Unfortunately, less attention has been paid to the tremendous benefit of creating comics in the classroom. Whether through doodles, collages, or digital composition, creating comics gives learners the opportunity to be active agents in their understanding. Students who put thought balloons beside their characters and decide where to put panel breaks on the page become stronger storytellers, more critical thinkers, and more effective communicators. Jacquie Gardy, who develops content for English language learners, and I developed these strategies to help global educators find accessible and flexible pathways to creating comics with students in any learning environment.
Most of these strategies need little more than pen and paper to be successful, and the others can be accomplished with found materials and a single digital device. We’ve seen them work with high school students in Maine and middle school students in Senegal, and we reckon they can help your students as well, no matter where in the world you are. The level of your students’ artistic talent doesn’t matter. In any instance, it’s helpful to allow students to build their confidence through the creation of a simple visual vocabulary.
Celebrated visual thinkers such as Austin Kleon and Sunni Brown recommend starting with six simple doodles: rectangle, triangle, oval, line, wave, and dot. We then model for students how those simple doodles can be arranged and rearranged into any number of easily identifiable objects, locations, figures, and symbols. When creating comics in front of the classroom, my characters are almost always a single oval sitting atop a triangle. Sometimes there are facial features, sometimes not. My goal is to show students that they do not need to be artists to be visual storytellers.
Empathy and Understanding
Ask your students to interview a peer, a member of their family, or someone from the community about what it feels like to be either frustrated or relieved. Some helpful prompts are questions such as, “How do other people know when you are frustrated?” and “What does your body do when you feel relieved?” Students ask their interview subject to share a story about a time when they felt that way.

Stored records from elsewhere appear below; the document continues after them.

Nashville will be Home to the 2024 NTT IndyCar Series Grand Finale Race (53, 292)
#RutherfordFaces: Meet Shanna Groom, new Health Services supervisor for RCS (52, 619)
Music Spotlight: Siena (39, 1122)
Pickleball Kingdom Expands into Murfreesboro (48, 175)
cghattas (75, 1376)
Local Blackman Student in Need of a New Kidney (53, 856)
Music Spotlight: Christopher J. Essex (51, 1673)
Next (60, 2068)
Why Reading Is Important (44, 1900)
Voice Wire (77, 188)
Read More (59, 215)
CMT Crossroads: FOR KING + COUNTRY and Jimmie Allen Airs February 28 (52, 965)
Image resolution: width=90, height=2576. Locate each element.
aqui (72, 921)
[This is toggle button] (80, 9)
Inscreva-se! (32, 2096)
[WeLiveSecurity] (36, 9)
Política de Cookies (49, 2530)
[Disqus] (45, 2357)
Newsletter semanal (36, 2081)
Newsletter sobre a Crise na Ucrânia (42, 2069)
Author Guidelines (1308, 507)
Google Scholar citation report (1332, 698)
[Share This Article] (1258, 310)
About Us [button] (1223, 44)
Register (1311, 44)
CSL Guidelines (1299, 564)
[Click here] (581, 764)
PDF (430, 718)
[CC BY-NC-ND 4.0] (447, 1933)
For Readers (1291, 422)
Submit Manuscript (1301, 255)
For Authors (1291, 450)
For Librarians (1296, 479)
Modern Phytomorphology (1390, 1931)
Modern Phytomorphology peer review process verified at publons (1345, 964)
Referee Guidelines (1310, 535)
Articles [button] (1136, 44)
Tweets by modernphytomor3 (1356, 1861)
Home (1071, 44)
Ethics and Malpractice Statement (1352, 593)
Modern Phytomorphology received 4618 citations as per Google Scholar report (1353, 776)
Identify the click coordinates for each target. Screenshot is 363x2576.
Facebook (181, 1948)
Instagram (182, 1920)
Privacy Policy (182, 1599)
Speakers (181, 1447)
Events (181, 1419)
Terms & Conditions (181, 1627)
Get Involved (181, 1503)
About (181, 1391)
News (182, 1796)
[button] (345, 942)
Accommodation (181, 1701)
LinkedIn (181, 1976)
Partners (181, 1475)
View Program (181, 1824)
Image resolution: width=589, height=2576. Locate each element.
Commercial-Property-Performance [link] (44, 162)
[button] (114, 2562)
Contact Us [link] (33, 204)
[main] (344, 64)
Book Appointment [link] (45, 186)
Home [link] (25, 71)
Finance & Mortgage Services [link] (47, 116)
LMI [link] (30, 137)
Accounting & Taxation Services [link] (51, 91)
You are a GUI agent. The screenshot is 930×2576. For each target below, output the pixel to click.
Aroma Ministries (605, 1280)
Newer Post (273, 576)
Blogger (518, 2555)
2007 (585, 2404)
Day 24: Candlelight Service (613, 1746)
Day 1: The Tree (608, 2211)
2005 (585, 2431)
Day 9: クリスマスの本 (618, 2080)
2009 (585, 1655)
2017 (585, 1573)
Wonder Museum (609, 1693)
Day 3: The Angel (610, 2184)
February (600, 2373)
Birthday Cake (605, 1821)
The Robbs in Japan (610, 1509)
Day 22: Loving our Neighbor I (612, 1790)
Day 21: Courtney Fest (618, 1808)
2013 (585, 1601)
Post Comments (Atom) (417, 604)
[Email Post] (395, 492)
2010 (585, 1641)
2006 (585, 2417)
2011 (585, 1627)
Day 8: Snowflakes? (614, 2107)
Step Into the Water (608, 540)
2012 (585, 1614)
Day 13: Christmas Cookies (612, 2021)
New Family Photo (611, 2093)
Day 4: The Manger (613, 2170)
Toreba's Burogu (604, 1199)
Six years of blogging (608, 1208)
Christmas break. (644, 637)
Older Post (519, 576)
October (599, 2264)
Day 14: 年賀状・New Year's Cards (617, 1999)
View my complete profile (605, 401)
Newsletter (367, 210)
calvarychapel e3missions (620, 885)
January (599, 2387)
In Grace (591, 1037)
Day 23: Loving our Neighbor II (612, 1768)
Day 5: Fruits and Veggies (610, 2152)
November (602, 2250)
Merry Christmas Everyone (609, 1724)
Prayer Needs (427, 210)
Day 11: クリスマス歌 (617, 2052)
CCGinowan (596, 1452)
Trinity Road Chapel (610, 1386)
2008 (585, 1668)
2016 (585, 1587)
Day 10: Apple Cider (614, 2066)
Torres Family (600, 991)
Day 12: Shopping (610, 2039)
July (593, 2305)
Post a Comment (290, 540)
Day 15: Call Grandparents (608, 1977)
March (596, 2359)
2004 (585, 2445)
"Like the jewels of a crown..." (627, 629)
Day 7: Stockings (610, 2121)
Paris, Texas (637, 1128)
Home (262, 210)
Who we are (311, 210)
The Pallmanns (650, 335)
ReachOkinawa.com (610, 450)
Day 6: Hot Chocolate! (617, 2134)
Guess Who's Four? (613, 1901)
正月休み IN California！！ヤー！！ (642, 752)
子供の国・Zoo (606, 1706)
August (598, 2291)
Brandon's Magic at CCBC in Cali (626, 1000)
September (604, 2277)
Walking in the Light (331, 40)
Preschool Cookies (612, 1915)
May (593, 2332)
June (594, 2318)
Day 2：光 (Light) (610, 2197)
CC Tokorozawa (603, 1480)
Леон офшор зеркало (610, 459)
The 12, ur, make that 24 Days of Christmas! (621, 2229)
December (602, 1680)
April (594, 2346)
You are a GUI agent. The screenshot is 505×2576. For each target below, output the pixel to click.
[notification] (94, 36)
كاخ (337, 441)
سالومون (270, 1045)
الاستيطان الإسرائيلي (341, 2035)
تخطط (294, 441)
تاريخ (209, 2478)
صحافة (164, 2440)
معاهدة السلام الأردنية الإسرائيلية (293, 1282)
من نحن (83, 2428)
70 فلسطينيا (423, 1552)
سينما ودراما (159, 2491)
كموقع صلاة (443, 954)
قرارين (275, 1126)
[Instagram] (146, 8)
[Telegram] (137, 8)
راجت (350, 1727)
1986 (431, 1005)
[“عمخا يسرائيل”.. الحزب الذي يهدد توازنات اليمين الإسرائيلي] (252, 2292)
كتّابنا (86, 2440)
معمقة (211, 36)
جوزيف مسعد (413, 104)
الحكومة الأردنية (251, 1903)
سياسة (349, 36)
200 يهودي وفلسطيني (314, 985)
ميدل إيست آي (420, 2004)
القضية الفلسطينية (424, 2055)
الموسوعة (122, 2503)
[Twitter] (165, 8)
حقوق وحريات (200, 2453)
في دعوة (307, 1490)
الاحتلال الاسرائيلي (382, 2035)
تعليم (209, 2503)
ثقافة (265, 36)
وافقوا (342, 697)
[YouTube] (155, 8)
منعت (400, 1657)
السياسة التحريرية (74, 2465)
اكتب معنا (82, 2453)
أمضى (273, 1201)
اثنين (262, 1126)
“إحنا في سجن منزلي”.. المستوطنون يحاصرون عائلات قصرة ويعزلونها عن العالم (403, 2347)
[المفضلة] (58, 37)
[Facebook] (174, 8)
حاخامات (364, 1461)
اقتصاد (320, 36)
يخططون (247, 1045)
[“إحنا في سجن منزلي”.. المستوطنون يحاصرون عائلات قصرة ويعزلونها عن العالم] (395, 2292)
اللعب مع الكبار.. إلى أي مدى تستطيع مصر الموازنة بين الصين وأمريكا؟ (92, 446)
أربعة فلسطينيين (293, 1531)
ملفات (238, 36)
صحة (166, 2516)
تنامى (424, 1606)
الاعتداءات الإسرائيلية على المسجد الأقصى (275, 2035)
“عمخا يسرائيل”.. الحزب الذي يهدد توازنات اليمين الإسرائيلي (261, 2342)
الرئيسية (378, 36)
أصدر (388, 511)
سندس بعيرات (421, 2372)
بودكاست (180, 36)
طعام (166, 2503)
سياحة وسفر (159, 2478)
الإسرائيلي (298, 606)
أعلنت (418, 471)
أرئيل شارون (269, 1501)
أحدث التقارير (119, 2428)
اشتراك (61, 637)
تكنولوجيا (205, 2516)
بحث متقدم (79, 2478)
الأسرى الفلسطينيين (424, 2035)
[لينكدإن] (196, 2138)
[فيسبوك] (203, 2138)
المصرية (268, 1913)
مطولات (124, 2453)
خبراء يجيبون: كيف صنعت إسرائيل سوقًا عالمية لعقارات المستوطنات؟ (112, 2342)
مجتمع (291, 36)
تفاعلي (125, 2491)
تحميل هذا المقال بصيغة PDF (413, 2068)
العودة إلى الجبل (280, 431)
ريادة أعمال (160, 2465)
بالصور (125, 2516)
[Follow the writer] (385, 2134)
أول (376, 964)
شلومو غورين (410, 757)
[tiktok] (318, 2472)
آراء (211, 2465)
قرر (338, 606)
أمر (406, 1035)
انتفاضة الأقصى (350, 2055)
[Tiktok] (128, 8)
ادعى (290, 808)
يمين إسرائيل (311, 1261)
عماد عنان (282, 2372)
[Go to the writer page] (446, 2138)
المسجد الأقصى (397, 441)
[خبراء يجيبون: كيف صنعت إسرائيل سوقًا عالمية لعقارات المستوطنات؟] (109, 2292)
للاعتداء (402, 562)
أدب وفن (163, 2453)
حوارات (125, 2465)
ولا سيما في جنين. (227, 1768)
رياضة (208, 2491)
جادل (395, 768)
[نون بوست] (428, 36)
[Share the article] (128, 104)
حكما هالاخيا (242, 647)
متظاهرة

Ask your students to then retell their partner’s story in a comic of four to six panels. Once those comics are completed, have the students meet in partnerships again. During a share session, students should have conversations about the extent to which their comics accurately capture the experience and feelings of the interview subject.
Idioms and Figurative Language
Cut out a wide range of people, animals, objects, or really anything that could be a character from a selection of old magazines. Then cut a variety of word balloons, thought bubbles, and even sound-effect sunbursts or polygons out of blank paper or card stock. Distribute a number of idioms to your students, and ask them to select two or three.
Have your students arrange the found images, the word balloons, and the sound effects into a four-panel comic that demonstrates the difference between the literal and figurative meanings of one of their chosen idioms.
Autobiographies and Memoirs
Access the galleries of Creative Commons–licensed icons from The Noun Project, Pixabay, or Flaticon, and ask students to identify a number of icons that represent different periods in their lives. Students might even design their own icons.
Then ask students to tell a story of their lives in a wordless comic, using the icons in place of dialogue and narration. If students feel overwhelmed by the breadth of their storytelling, consider asking them to tell an autobiographical story that either makes them smile inside or makes their insides turn to a frown. Consider having students swap stories with partners and create written translations of the icon dialogue to assess the effectiveness of their visual communication.
Conflict Resolution and Restorative Justice
Gather a selection of Lego bricks, action figures, or other posable toys for students to use as characters and scenery. Secure digital devices for your students, whether one-on-one, in small groups, or through a station-rotation design. There’s nothing wrong with a teacher cycling through the classroom and capturing the images. Adapt to the conditions that suit your learning environment and your students’ ability to access digital photos.
Ask students to use digital photography and a slide-deck creator to create comics of four panels or slides that demonstrate effective ways to resolve conflict between two or more people. Encourage students to experiment with camera angles to add meaning and then use digital tools to add word balloons, captions, and sound effects. After they have created their comics, ask students to discuss them in small groups and assess the extent to which the resolution aligns with principles of restorative practice.
Each of the above strategies may be modified or remixed to meet the needs of learners, to integrate more or less digital experience, and to be conducted in face-to-face lessons or in a remote-learning model. These are simply starting points for the creation of the comics in the classroom. By emphasizing ideas and intention over art and composition, we’ve found that comics creation fosters students’ creative confidence and ultimately their capacity to communicate.